YOUR INSTRUCTIONS => Would you print all of the records below exactly, without skipping any?

§ §

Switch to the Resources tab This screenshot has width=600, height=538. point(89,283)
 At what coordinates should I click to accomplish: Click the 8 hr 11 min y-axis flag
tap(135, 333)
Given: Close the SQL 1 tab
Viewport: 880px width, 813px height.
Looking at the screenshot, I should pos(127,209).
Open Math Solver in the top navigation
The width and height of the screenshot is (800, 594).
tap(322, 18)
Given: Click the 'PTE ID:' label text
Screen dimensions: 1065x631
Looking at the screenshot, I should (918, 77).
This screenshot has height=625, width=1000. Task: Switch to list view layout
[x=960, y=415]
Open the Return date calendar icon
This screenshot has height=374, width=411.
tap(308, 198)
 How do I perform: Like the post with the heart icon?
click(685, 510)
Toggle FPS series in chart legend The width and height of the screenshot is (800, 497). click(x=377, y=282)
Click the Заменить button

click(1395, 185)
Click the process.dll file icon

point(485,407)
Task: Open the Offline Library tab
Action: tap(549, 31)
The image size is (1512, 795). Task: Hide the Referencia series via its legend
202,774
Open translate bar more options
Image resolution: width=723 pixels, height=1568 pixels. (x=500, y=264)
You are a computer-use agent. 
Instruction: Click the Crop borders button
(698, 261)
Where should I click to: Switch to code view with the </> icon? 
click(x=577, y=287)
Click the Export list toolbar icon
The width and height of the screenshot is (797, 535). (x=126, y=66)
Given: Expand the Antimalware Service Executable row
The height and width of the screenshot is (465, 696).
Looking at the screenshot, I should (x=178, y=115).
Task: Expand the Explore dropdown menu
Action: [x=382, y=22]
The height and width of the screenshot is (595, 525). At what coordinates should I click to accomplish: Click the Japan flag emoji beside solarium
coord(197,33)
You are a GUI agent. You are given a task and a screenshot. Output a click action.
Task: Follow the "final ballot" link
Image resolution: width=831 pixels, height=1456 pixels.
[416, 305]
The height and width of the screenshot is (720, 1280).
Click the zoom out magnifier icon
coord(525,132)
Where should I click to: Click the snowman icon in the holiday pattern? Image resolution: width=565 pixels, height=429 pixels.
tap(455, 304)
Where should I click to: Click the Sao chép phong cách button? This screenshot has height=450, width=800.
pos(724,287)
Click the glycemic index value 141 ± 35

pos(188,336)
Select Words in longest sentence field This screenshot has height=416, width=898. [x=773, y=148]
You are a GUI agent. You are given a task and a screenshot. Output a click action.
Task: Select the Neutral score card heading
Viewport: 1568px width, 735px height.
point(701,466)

§ §

EXERCISE RESPONSE =>
Switch to the Resources tab This screenshot has width=600, height=538. point(89,283)
 At what coordinates should I click to accomplish: Click the 8 hr 11 min y-axis flag
tap(135, 333)
Given: Close the SQL 1 tab
Viewport: 880px width, 813px height.
Looking at the screenshot, I should pos(127,209).
Open Math Solver in the top navigation
The width and height of the screenshot is (800, 594).
tap(322, 18)
Given: Click the 'PTE ID:' label text
Screen dimensions: 1065x631
Looking at the screenshot, I should (918, 77).
This screenshot has height=625, width=1000. Task: Switch to list view layout
[x=960, y=415]
Open the Return date calendar icon
This screenshot has height=374, width=411.
tap(308, 198)
 How do I perform: Like the post with the heart icon?
click(685, 510)
Toggle FPS series in chart legend The width and height of the screenshot is (800, 497). click(x=377, y=282)
Click the Заменить button

click(1395, 185)
Click the process.dll file icon

point(485,407)
Task: Open the Offline Library tab
Action: tap(549, 31)
The image size is (1512, 795). Task: Hide the Referencia series via its legend
202,774
Open translate bar more options
Image resolution: width=723 pixels, height=1568 pixels. (x=500, y=264)
You are a computer-use agent. 
Instruction: Click the Crop borders button
(698, 261)
Where should I click to: Switch to code view with the </> icon? 
click(x=577, y=287)
Click the Export list toolbar icon
The width and height of the screenshot is (797, 535). (x=126, y=66)
Given: Expand the Antimalware Service Executable row
The height and width of the screenshot is (465, 696).
Looking at the screenshot, I should (x=178, y=115).
Task: Expand the Explore dropdown menu
Action: [x=382, y=22]
The height and width of the screenshot is (595, 525). At what coordinates should I click to accomplish: Click the Japan flag emoji beside solarium
coord(197,33)
You are a GUI agent. You are given a task and a screenshot. Output a click action.
Task: Follow the "final ballot" link
Image resolution: width=831 pixels, height=1456 pixels.
[416, 305]
The height and width of the screenshot is (720, 1280).
Click the zoom out magnifier icon
coord(525,132)
Where should I click to: Click the snowman icon in the holiday pattern? Image resolution: width=565 pixels, height=429 pixels.
tap(455, 304)
Where should I click to: Click the Sao chép phong cách button? This screenshot has height=450, width=800.
pos(724,287)
Click the glycemic index value 141 ± 35

pos(188,336)
Select Words in longest sentence field This screenshot has height=416, width=898. [x=773, y=148]
You are a GUI agent. You are given a task and a screenshot. Output a click action.
Task: Select the Neutral score card heading
Viewport: 1568px width, 735px height.
point(701,466)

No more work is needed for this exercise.